[Word and element location records]
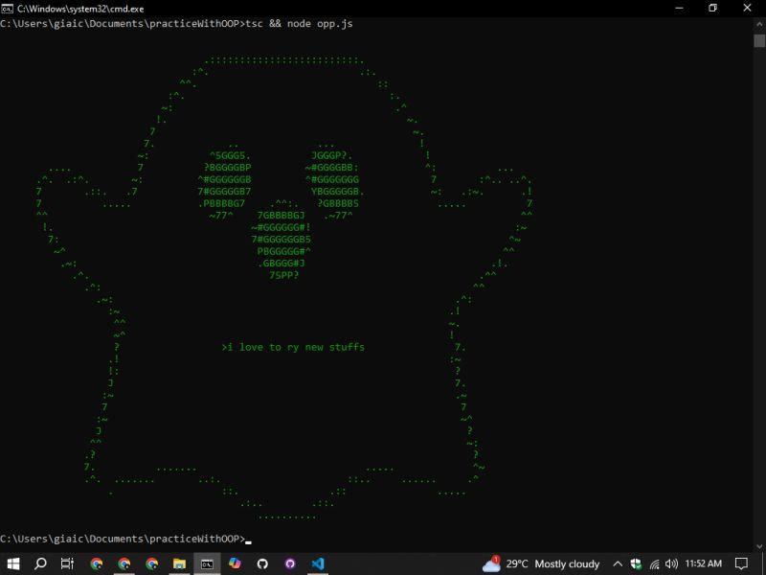This screenshot has height=575, width=766.
Task: Open the black GitHub octocat taskbar icon
Action: pyautogui.click(x=262, y=564)
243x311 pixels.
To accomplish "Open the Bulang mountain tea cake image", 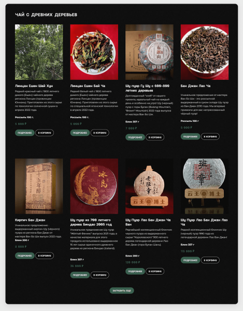I will 149,52.
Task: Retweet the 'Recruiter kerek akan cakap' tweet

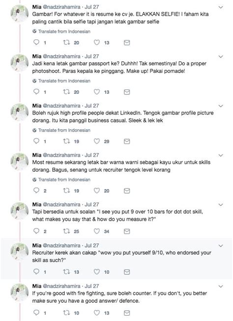Action: tap(66, 272)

* _Aim_
Please count the lines above that contain the string "Task", with case counting, and reply with only that number.

* _Result_
2